Beat The Champions débarque comme ce pote un peu bourrin qui arrive à une soirée foot et décide que les règles, c’est surfait. Ici, oubliez les simulations ultra sérieuses et les arbitrages pixel-perfect : on est dans du football arcade pur jus, où Messi peut sprinter comme The Flash, où Maradona transforme un dribble en arme de destruction massive, et où le ballon semble parfois avoir signé un pacte avec le chaos. Le tout avec une ambiance coupe du monde made in Argentine, histoire de faire vibrer la fibre nostalgique… ou de déclencher quelques traumatismes défensifs.

Au niveau des graphismes, il ne faut pas s’attendre à une claque visuelle digne d’un blockbuster. On est clairement sur quelque chose de light : textures un peu baveuses, pelouse qui a l’air d’avoir été tondue à la tondeuse Fisher-Price, et une finition globale qui sent le budget serré. Cela dit, dans un jeu aussi nerveux, on finit presque par s’en moquer… presque. Disons que ça fait le café sans jamais impressionner, comme un filtre douteux sur Instagram qui donne bonne conscience mais pas du style. Et puis cela rappelle des titres anciens comme Super Sidekicks ou Virtua Striker.

Côté gameplay, le titre assume totalement son ADN arcade et c’est là qu’il devient intéressant.
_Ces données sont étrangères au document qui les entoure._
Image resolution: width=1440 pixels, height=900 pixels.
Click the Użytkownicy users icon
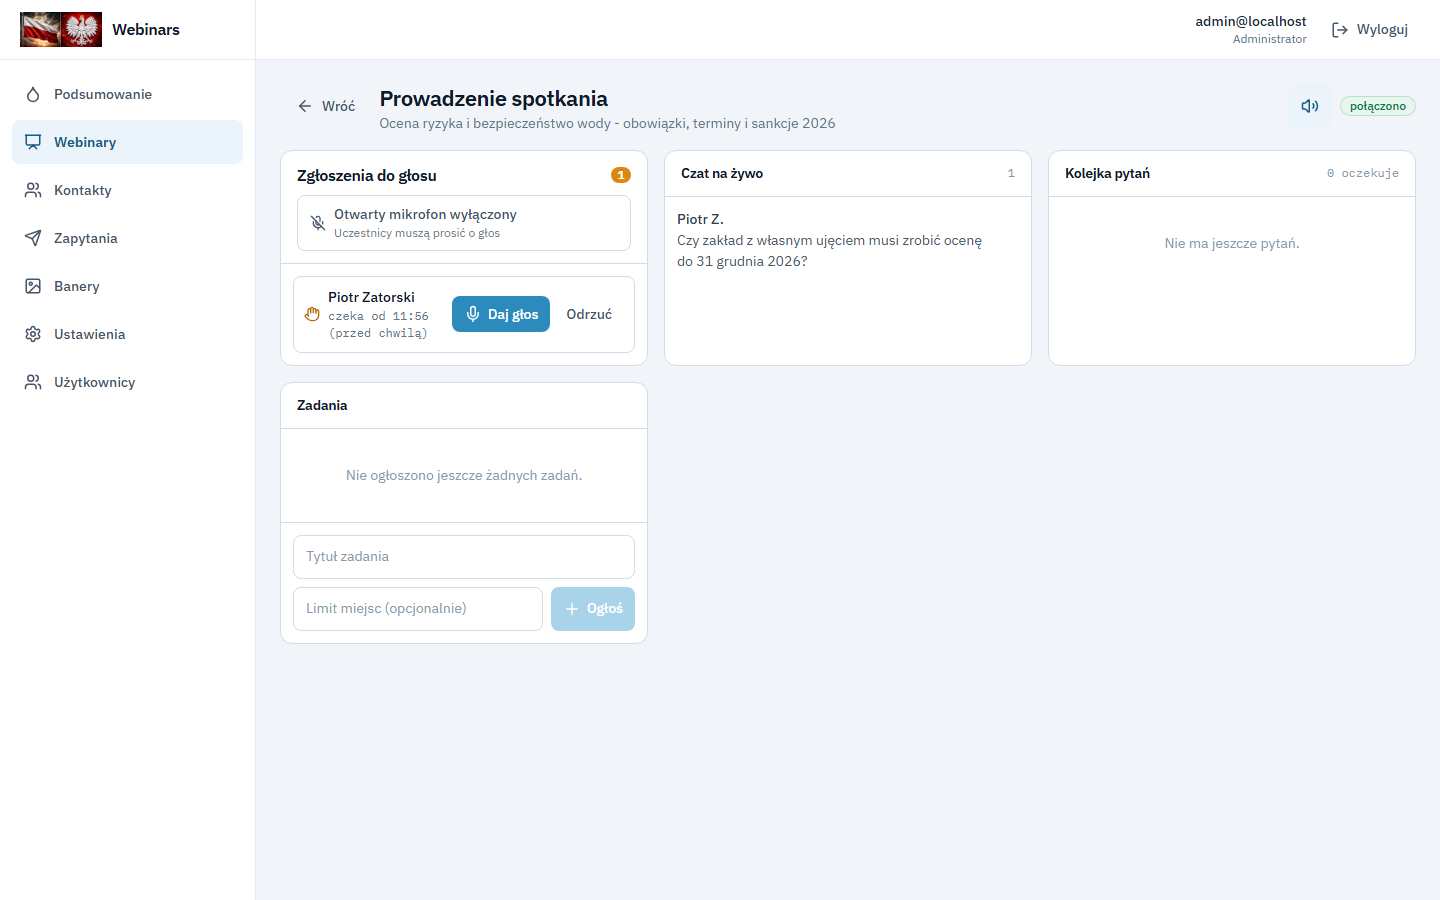[x=33, y=382]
Entre les tirs surpuissants, les dribbles absurdes et la vitesse boostée, chaque match peut partir en grand n’importe quoi contrôlé. Il faut un petit temps d’adaptation pour bien maîtriser tout ça, mais une fois les bases captées, c’est du pur kiff. Le jeu brille particulièrement dans ses situations imprévisibles : un rebond improbable, un joueur qui dévie le ballon sans faire exprès et bim, but gag digne d’un best-of YouTube. L’absence de script se ressent et ça fait franchement du bien, un peu comme retrouver un vieux FIFA Street après avoir saturé sur du FC trop propre.

Pour la bande-son, on touche un point plus sensible. La musique de fond pendant les matchs tourne en boucle avec une insistance qui frôle le harcèlement sonore. Au bout de quelques parties, on a presque envie de jouer en silence ou de lancer Spotify en fond, ce qui est rarement bon signe. C’est dommage, car avec un peu plus de variété ou de punch, l’ambiance aurait pu vraiment décoller. Là, ça accompagne… sans jamais sublimer.

Concernant la durée de vie, le jeu s’apprécie surtout en petites sessions ou entre amis. Les différentes équipes argentines, incluant des versions mythiques avec Batistuta ou Maradona, apportent un petit charme rétro sympa, mais on tourne vite en rond en solo. Les autres équipes nous rappeleront la grande époque de PES/ISS avec des noms écorchés comme le légendaire Roberto Larcos. En revanche, en multijoueur local, ça devient un vrai défouloir, le genre de jeu parfait pour régler ses comptes manette en main pendant une soirée Coupe du Monde. On est clairement dans une expérience à partager, pas dans un marathon solo épique.

Pour conclure, Beat The Champions est un petit retour aux sources du foot arcade, celui des époques 16/32 bits où le fun passait avant le réalisme. Malgré ses défauts techniques et sa bande-son franchement oubliable, il réussit à offrir des moments délirants et imprévisibles. Un jeu imparfait certes, mais qui rappelle qu’un bon vieux ballon peut encore faire n’importe quoi… et c’est parfois exactement ce qu’on veut.